Imposter Syndrome Affects Many People

My biggest mistake was allowing these feelings to hold me back. I didn’t advocate for myself and I didn’t apply for opportunities or promotions that I was very capable of doing. I eventually overcame this by pushing myself to network and to take on these challenges, even though I felt very uncomfortable at the beginning. I hope to stay in my role at Vodafone for a few years and then review what options are available to me. The culture and support at Vodafone suit me so I am keen to stay. My biggest success to date is the network of women I have built up with my Lean In network and my own company. Fantastic people who have faced a variety of challenges themselves and have such a wealth of knowledge and experience. With over 400 people now in my network who regularly interact with each other and attend events and webinars. The events we have are inspiring and help us all to develop our careers. Setting up my company was an easy and natural decision, helping me to support and reach more people to find the resources they need.

What are the 3 most valuable pieces of career advice you would give to a younger person?

  1. Don’t let the negativity of others affect your determination. Only you can know what you truly want and can achieve.
  2. Look for mentors in different places. I didn’t have good mentors in STEM growing up and I didn’t know how to find them. Look at the people around you. Your friend’s parent, your uncle or aunt, friends of the family. Ask them about their experiences. And if there is no one there to inspire you, find a person in the media who does. Research what they did and how they made things happen.
  3. Don’t worry if you don’t know what career you want right now. There is always a chance to change careers, retrain, start over or move sideways. Choose something you love to study and the rest will follow.

Are there any moments in your career that stands out?

  • Winning my first Sales Excellence award in Pharmaceuticals at AstraZeneca for my work in respiratory medicine.
  • Single handedly beating off competition from BAE Systems and several other technology teams to win the Royal Bank of Scotland Fraud & Security Co-Creation Event in Cybersecurity. This was during my tenure at CSC (now DXC Technology) and as well as a personal prize of a new Apple watch I also won the technology investment for our companies to take the winning project forward.
  • Successfully closing my largest ever technology sales deal in October at £4.5 million.

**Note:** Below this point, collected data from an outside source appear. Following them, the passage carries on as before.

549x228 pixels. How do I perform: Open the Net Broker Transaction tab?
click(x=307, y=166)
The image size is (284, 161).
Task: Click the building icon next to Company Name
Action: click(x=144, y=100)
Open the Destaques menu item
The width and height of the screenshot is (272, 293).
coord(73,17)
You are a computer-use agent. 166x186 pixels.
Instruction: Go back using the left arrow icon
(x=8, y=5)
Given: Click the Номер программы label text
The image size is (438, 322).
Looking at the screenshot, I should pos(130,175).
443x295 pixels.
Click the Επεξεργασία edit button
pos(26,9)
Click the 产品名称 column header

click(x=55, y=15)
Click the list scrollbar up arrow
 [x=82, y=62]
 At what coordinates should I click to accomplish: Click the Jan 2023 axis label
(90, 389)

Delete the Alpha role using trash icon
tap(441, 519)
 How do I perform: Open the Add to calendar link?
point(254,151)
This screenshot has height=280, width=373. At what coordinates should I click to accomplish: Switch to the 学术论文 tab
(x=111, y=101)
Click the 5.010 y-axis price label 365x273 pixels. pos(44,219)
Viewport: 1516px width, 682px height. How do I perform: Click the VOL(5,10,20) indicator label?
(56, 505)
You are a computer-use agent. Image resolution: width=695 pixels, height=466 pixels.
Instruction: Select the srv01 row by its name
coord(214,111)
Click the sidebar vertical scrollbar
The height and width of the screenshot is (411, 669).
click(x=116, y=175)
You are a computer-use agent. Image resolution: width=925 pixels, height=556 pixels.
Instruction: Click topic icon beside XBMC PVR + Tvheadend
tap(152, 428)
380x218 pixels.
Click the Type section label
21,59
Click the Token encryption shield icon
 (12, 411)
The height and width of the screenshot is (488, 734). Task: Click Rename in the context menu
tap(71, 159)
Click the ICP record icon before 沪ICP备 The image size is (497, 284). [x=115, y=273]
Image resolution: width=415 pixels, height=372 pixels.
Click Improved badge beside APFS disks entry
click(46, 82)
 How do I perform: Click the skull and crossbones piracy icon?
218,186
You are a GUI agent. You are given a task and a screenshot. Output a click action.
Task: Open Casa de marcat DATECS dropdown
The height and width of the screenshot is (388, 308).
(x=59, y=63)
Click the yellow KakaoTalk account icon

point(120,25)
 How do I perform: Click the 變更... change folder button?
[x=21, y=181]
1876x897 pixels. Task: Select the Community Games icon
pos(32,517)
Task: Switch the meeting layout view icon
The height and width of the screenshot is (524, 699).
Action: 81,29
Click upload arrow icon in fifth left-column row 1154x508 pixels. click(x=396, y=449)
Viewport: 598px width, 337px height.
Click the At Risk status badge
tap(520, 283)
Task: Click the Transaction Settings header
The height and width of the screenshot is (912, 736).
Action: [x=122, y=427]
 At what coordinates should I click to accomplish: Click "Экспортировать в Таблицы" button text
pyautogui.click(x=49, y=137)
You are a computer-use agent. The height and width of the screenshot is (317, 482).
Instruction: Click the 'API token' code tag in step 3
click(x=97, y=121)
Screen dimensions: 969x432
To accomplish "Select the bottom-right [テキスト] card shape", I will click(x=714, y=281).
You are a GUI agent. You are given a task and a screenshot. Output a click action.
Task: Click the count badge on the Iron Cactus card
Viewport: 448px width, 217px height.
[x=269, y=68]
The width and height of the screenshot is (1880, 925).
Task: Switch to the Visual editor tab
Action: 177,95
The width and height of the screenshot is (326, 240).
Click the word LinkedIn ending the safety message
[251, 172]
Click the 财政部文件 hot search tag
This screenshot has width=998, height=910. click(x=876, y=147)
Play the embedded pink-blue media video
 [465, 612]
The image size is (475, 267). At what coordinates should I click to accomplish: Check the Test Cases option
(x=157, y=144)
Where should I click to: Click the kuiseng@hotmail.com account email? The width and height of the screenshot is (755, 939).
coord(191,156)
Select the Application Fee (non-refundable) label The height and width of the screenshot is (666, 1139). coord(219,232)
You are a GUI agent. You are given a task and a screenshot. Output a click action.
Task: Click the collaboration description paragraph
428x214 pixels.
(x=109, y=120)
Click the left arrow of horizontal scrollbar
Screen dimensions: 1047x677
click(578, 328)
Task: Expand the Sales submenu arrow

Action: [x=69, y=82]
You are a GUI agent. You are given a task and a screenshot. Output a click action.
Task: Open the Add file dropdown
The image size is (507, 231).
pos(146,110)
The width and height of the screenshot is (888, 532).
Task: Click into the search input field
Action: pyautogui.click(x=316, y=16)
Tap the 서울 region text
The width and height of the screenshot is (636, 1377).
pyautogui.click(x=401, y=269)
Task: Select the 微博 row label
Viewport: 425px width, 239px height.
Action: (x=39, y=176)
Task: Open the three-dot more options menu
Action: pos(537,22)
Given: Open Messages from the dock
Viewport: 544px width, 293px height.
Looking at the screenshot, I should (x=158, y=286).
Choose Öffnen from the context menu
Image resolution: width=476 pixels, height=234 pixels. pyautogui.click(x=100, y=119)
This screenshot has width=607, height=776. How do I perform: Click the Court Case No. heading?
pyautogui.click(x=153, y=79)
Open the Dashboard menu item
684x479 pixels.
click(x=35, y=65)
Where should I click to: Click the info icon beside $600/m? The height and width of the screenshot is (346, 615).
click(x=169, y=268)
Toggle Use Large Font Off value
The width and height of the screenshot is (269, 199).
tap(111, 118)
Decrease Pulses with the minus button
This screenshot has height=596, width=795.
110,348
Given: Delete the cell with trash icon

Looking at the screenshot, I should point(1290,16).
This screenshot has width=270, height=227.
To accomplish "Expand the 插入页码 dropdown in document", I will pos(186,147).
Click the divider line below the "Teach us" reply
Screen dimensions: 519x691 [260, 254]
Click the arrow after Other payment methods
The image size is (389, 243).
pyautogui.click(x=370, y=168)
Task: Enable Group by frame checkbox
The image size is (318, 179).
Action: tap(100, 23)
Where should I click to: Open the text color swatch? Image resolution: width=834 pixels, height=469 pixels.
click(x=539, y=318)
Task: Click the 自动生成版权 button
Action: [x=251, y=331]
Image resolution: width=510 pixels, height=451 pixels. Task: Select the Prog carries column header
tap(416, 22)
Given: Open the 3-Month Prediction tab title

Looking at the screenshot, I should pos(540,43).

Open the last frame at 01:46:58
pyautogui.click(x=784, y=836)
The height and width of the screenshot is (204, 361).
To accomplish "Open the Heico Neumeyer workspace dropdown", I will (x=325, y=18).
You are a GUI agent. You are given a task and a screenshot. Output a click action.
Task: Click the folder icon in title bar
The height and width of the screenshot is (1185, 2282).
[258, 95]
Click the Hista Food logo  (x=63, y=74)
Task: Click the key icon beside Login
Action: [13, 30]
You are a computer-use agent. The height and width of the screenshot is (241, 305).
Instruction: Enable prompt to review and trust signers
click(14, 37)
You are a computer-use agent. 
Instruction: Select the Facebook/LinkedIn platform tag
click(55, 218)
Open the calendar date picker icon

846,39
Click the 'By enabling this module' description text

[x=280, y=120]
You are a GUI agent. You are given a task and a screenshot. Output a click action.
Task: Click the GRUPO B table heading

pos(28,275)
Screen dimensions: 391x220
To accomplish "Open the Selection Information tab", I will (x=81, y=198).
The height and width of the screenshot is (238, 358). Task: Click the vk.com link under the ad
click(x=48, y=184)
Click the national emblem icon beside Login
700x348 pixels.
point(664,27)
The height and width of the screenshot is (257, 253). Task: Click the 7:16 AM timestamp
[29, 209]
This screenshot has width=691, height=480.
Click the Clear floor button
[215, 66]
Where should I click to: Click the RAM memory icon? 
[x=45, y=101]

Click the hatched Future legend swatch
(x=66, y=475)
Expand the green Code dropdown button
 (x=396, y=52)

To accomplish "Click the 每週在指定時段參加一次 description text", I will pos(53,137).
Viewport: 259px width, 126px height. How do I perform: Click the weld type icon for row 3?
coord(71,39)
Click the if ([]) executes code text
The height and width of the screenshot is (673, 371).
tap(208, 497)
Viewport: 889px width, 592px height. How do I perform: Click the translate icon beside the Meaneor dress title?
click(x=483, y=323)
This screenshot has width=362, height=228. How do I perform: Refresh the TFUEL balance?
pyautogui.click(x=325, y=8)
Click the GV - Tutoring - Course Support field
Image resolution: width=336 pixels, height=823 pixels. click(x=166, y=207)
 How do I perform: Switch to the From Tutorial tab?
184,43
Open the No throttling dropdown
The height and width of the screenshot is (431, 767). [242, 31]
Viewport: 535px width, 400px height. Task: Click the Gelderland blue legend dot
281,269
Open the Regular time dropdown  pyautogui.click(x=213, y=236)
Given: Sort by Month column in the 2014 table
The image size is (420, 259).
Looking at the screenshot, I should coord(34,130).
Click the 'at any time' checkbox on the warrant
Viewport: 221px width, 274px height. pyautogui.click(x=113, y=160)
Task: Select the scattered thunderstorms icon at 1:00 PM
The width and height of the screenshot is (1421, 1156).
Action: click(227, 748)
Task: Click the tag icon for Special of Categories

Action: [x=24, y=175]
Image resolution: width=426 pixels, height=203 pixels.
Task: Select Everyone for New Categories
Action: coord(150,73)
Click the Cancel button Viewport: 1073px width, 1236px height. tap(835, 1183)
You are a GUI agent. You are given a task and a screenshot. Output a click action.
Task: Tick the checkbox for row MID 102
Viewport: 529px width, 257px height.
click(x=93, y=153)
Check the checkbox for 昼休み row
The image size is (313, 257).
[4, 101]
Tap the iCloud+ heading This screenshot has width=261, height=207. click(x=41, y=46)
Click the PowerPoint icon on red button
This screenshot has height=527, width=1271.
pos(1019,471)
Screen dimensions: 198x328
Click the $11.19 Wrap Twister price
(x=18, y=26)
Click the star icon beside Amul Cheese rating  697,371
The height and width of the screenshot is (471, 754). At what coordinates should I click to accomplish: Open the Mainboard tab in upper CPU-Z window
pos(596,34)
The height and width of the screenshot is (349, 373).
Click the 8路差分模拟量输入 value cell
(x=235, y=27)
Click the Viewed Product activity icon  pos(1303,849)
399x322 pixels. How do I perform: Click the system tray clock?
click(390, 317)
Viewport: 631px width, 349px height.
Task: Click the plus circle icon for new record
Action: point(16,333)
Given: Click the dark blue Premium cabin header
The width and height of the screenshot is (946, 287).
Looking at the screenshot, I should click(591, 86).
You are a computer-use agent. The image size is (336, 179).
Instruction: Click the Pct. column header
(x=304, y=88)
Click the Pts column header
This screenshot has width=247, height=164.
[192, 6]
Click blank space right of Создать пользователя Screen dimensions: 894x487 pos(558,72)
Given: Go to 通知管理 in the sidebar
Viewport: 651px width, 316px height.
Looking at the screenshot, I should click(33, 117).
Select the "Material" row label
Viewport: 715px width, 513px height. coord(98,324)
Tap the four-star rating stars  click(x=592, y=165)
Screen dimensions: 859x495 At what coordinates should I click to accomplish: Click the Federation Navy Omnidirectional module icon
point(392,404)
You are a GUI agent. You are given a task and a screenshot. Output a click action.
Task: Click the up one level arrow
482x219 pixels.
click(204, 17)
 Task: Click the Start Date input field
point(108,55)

I want to improve the prospects and advice out there for young people. I would not want anyone to be left so uninspired as I was. I think that with my experience I can help people to see and plan a way forward, and find ideas that will help them to progress. Mentoring is so important at all stages of your career, but having access to leading industry people at the outset will change a lot of lives. Generation Success is such an inspiring organisation to work with.